What you have to do. Your answer must be an exact copy of the lines from the one holding "The width and" through the last line of the entries below, with nothing added.
::::::
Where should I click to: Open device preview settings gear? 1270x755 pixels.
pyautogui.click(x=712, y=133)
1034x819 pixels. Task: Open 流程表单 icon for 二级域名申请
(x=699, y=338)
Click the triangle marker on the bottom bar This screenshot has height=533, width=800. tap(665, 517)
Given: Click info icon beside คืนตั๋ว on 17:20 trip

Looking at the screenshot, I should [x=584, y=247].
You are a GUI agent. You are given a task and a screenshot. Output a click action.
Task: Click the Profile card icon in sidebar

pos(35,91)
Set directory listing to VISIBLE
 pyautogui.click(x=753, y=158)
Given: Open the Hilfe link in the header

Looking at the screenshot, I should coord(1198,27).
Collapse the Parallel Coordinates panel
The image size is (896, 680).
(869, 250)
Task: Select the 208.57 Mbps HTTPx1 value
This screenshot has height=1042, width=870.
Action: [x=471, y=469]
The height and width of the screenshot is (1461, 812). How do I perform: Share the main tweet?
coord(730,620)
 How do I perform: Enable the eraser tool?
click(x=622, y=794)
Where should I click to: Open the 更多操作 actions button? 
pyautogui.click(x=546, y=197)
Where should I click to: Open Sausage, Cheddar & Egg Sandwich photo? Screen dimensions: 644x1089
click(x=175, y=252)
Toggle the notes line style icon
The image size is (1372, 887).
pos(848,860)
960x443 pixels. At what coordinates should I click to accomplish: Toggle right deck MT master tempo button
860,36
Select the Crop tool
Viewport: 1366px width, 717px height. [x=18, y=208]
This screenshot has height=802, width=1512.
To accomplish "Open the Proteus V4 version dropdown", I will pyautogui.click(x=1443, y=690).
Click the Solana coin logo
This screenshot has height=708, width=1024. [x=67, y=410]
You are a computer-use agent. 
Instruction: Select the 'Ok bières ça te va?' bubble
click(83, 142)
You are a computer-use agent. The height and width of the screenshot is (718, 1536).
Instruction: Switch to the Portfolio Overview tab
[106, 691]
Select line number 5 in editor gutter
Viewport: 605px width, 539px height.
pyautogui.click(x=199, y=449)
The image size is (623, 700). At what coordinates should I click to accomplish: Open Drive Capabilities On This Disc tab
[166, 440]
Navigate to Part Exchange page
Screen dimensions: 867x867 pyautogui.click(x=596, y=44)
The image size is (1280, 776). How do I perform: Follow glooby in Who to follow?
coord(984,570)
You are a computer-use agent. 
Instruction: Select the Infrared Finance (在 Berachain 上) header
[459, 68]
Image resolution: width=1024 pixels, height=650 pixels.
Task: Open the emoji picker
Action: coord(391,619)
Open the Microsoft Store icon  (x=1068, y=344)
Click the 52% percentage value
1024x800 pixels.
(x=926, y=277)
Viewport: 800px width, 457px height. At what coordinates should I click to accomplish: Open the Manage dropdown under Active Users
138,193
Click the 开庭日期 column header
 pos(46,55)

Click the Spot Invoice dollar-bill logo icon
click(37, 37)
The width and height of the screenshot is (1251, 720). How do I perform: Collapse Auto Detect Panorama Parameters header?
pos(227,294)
::::::
Worked solution.
The width and height of the screenshot is (1251, 720). How do I perform: Collapse Auto Detect Panorama Parameters header?
pos(227,294)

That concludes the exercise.